» **Fragmento del texto**:
================

LITERATURA › PABLO SPINELLA, HIJO DE UN DESAPARECIDO, Y LA IMPOSIBILIDAD DEL OLVIDO

“Fue inexorable reconocer mi historia”

La novela no es autobiográfica, pero el personaje de Lucas tiene mucho que ver con la vida de su creador. “Las heridas que nos deja el pasado nos enseñan que lo que nos pasó fue real”, asegura. El libro tiene prólogos de Ana Careaga y Estela de Carlotto.

 Por Silvina Friera

“En un país donde hablar de los desaparecidos está mal visto, ¿quién nos va a contar lo que pasó?”, se pregunta Lucas, el protagonista de La imposibilidad del olvido (Nuestra América), de Pablo Spinella, novela prologada por Ana Careaga y Estela de Carlotto, que se presentará el lunes 14 a las 19 en el Centro Cultural de la Cooperación (Corrientes 1543). Lucas evoca imágenes de su pasado para recomponer su identidad. El avión militar que sonó como un trueno en el patio de la escuela durante la guerra de Malvinas; la primavera democrática y sus comienzos difíciles en la escuela secundaria; su rechazo a escuchar las propuestas de los candidatos a dirigir el centro de estudiantes (“me habían enseñado, con la pedagogía del miedo, a no meterme en política”); la primera vez que escuchó la palabra “desaparecidos” sin poder aplicarla a la ausencia de su padre, convencido de que lo había abandonado. Lucas se hunde en una realidad enmascarada por el “mejor no preguntar”. Saber, es cierto, quizá sea peor que ignorar. Pero el “no saber” qué había pasado con Angel lo está enfermando. El primer paso lo da cuando decide visitar la casa del hermano de su padre, ese tío que murió súbitamente, con el que nunca habló sin saber por qué razón. Papeles, cartas, fotos y documentos que encuentra en una caja disparan un diálogo imaginario con su padre. Lucas no puede parar de escribir, necesita conjurar el olvido con palabras.

================

(Datos recopilados)
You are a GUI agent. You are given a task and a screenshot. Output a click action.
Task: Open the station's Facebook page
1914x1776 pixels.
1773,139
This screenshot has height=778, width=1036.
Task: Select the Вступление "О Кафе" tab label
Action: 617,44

================

» **Qué hacer**:
1/ Devuelve de forma literal el pasaje del artículo sobre la novela de Pablo Spinella que se abre con las palabras que contienen "La novela no" y se cierra con "Estela de Carlotto.".
2/ Enumera los objetos que, según el artículo sobre la novela de Pablo Spinella, Lucas encuentra en una caja.
No hace falta consultar los registros para resolver nada de lo que se pide.

» **Resultados**:
1/
La novela no es autobiográfica, pero el personaje de Lucas tiene mucho que ver con la vida de su creador. “Las heridas que nos deja el pasado nos enseñan que lo que nos pasó fue real”, asegura. El libro tiene prólogos de Ana Careaga y Estela de Carlotto.

2/ Papeles, cartas, fotos y documentos.